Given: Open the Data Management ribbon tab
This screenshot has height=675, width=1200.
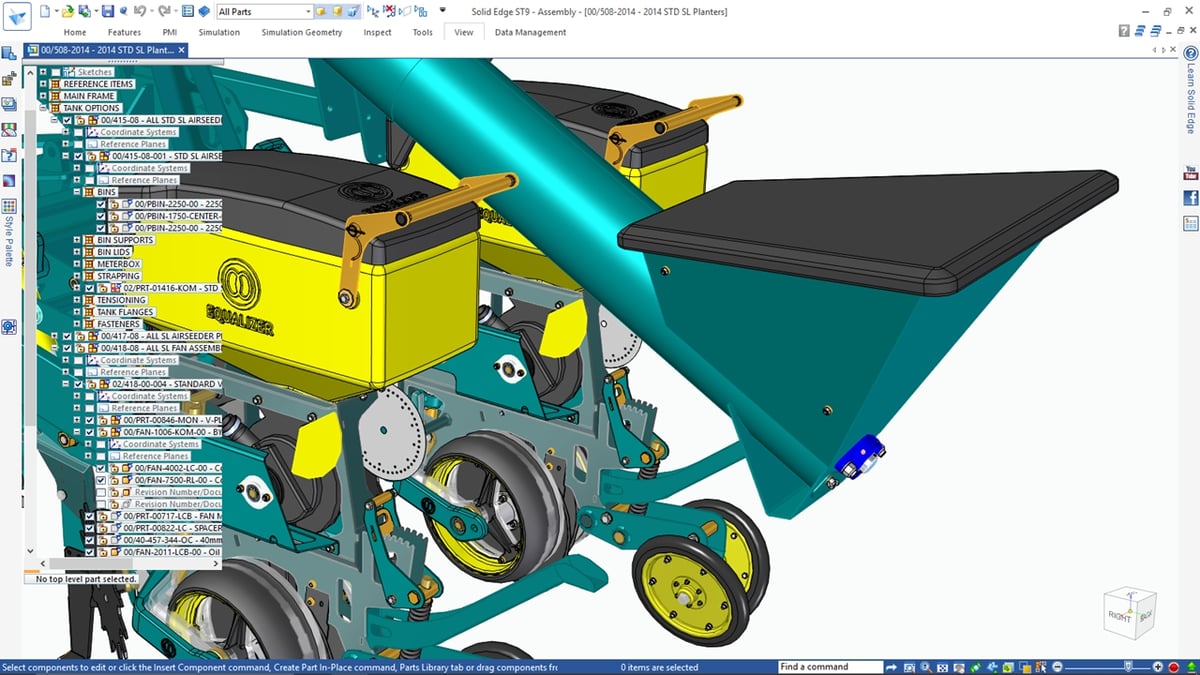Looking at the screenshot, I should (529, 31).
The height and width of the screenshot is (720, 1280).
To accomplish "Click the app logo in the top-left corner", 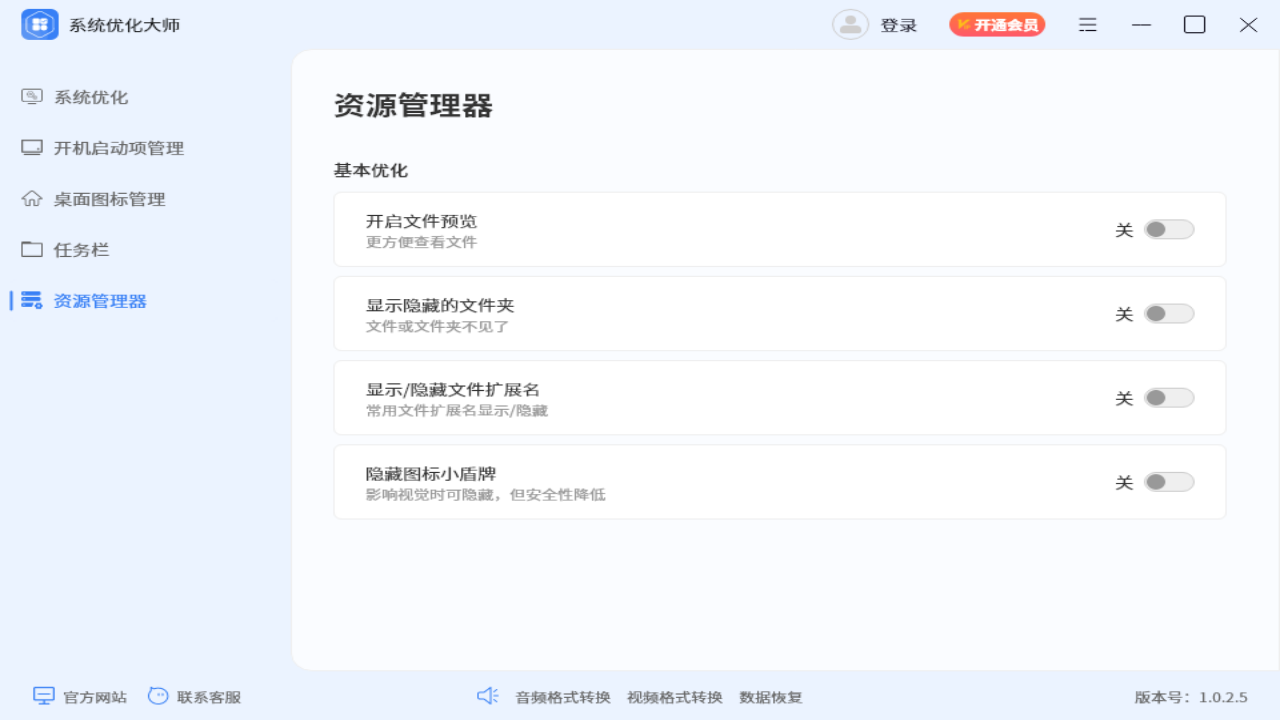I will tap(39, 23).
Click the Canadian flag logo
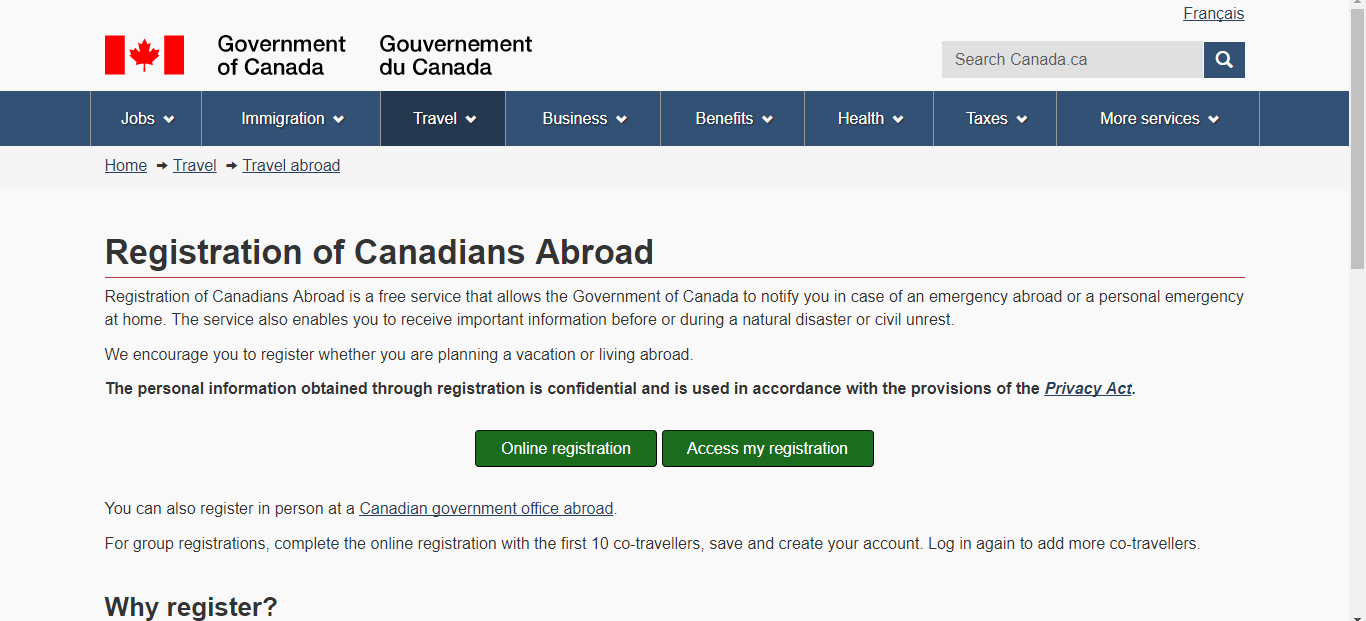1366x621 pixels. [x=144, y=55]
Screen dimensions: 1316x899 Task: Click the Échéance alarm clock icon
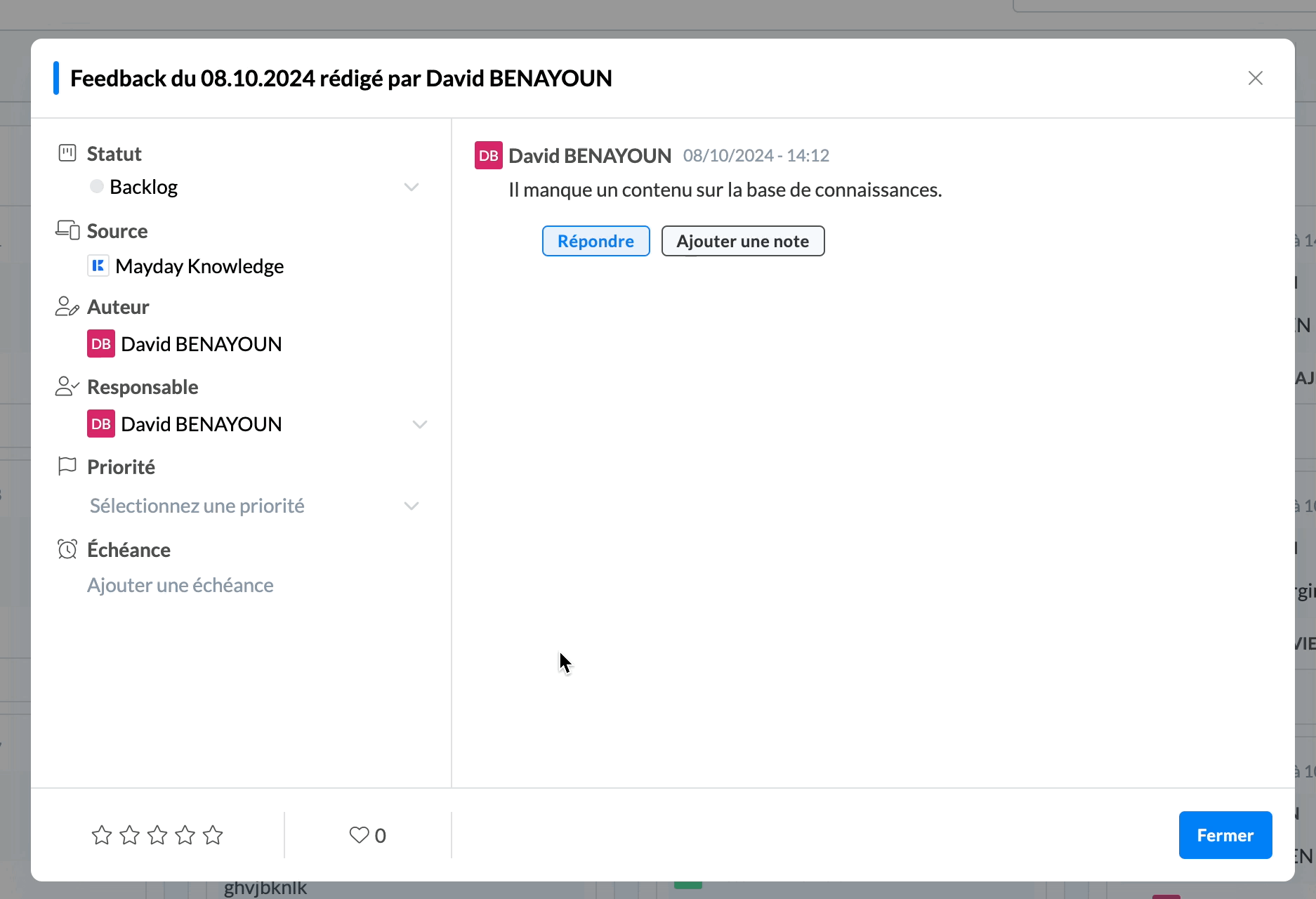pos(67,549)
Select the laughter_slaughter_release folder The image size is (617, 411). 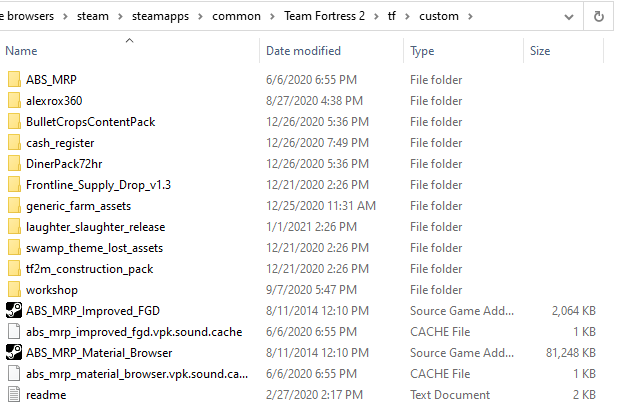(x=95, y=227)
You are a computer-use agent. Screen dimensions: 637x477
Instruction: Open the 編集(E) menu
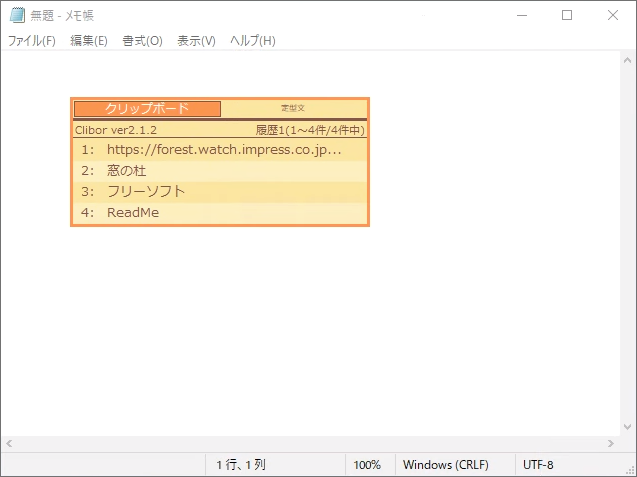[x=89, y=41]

_ _ _

» The exercise:
Return everything in the listing from the line containing "You are a computer-use" down to the very end, copying those lines without any change and leaving the pictures out.

» Final result:
You are a computer-use agent. Screen dimensions: 637x477
Instruction: Open the 編集(E) menu
[x=89, y=41]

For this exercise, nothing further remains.